[
https://issues.apache.org/jira/browse/FLINK-29855?page=com.atlassian.jira.plugin.system.issuetabpanels:comment-tabpanel&focusedCommentId=17628226#comment-17628226
]
luoyuxia commented on FLINK-29855:
----------------------------------
How do you know some of the data have been processed twice?
The udf shouldn't process one row for twice, otherwise, it should be a critical
bug.
> UDF randomly processed input data twice
> ----------------------------------------
>
> Key: FLINK-29855
> URL: https://issues.apache.org/jira/browse/FLINK-29855
> Project: Flink
> Issue Type: Bug
> Affects Versions: 1.14.4
> Reporter: Xinyi Yan
> Priority: Critical
> Attachments: IntInputUdf.java, SpendReport.java, example.log
>
>
> Local flink cluster env:
> 1 task manager and 1 task slot.
> To reproduce the issue:
> # create a datagen table with a single column int type of id with 1 row per
> second.
> # create a UDF that only mod input data with logging statements.
> # create a print table that prints the results.
> # insert data into the print table with UDF(input id column) execution from
> the datagen table.
> The logging shows that some of the data have been processed twice, which is
> not expected I guess? This will totally change the behavior of the UDF if the
> data has been processed twice. I also attached main and UDF classes, as well
> as the logging file for additional info.
>
> DDL
>
> {code:java}
> public static void main(String[] args) throws Exception {
> EnvironmentSettings settings =
> EnvironmentSettings.newInstance().build();
>
> TableEnvironment tEnv = TableEnvironment.create(settings);
>
> tEnv.executeSql("CREATE FUNCTION IntInputUdf AS
> 'org.apache.flink.playgrounds.spendreport.IntInputUdf'");
> tEnv.executeSql("CREATE TABLE datagenTable (\n" +
> " id INT\n" +
> ") WITH (\n" +
> " 'connector' = 'datagen',\n" +
> " 'number-of-rows' = '100',\n" +
> " 'rows-per-second' = '1'\n" +
> ")");
> tEnv.executeSql("CREATE TABLE print_table (\n" +
> " id_in_bytes VARBINARY,\n" +
> " id INT\n" +
> ") WITH (\n" +
> " 'connector' = 'print'\n" +
> ")");
> tEnv.executeSql("INSERT INTO print_table SELECT * FROM ( SELECT
> IntInputUdf(`id`) AS `id_in_bytes`, `id` FROM datagenTable ) AS ET WHERE
> ET.`id_in_bytes` IS NOT NULL");
> } {code}
>
> UDF
>
> {code:java}
> public @DataTypeHint("Bytes") byte[] eval(@DataTypeHint("INT") Integer
> intputNum) {
> byte[] results = intputNum.toString().getBytes(StandardCharsets.UTF_8);
> if (intputNum % 2 == 0) {
> LOG.info("### ### input bytes {} and num {}. ### ### DEBUG ### ###
> duplicated call??? ### DEBUG ### ### ", results, intputNum);
> return results;
> }
> LOG.info("*** *** input bytes {} and num {}.", results, intputNum);
> return null;
> } {code}
> output
>
>
> {code:java}
> 2022-11-02 13:38:56,765 INFO
> org.apache.flink.playgrounds.spendreport.IntInputUdf [] - ### ###
> input bytes [45, 49, 51, 50, 52, 56, 51, 54, 53, 48, 50] and num -1324836502.

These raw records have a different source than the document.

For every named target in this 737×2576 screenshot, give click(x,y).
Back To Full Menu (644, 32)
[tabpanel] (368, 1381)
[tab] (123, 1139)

> ### ### DEBUG ### ### duplicated call??? ### DEBUG ### ###
> 2022-11-02 13:38:56,766 INFO
> org.apache.flink.playgrounds.spendreport.IntInputUdf [] - ### ###
> input bytes [45, 49, 51, 50, 52, 56, 51, 54, 53, 48, 50] and num -1324836502.
> ### ### DEBUG ### ### duplicated call??? ### DEBUG ### ###
> 2022-11-02 13:38:57,761 INFO
> org.apache.flink.playgrounds.spendreport.IntInputUdf [] - ### ###
> input bytes [49, 48, 56, 53, 52, 53, 54, 53, 52, 50] and num 1085456542.
> ### ### DEBUG ### ### duplicated call??? ### DEBUG ### ###
> 2022-11-02 13:38:57,763 INFO
> org.apache.flink.playgrounds.spendreport.IntInputUdf [] - ### ###
> input bytes [49, 48, 56, 53, 52, 53, 54, 53, 52, 50] and num 1085456542.
> ### ### DEBUG ### ### duplicated call??? ### DEBUG ### ###
> 2022-11-02 13:38:58,760 INFO
> org.apache.flink.playgrounds.spendreport.IntInputUdf [] - ### ###
> input bytes [49, 53, 48, 54, 51, 49, 49, 57, 53, 52] and num 1506311954.
> ### ### DEBUG ### ### duplicated call??? ### DEBUG ### ###
> 2022-11-02 13:38:58,761 INFO
> org.apache.flink.playgrounds.spendreport.IntInputUdf [] - ### ###
> input bytes [49, 53, 48, 54, 51, 49, 49, 57, 53, 52] and num 1506311954.
> ### ### DEBUG ### ### duplicated call??? ### DEBUG ### ###
> 2022-11-02 13:38:59,759 INFO
> org.apache.flink.playgrounds.spendreport.IntInputUdf [] - *** ***
> input bytes [45, 49, 56, 48, 48, 54, 57, 48, 52, 51, 55] and num -1800690437.
> 2022-11-02 13:39:00,761 INFO
> org.apache.flink.playgrounds.spendreport.IntInputUdf [] - *** ***
> input bytes [49, 52, 50, 56, 56, 55, 55, 52, 56, 51] and num 1428877483.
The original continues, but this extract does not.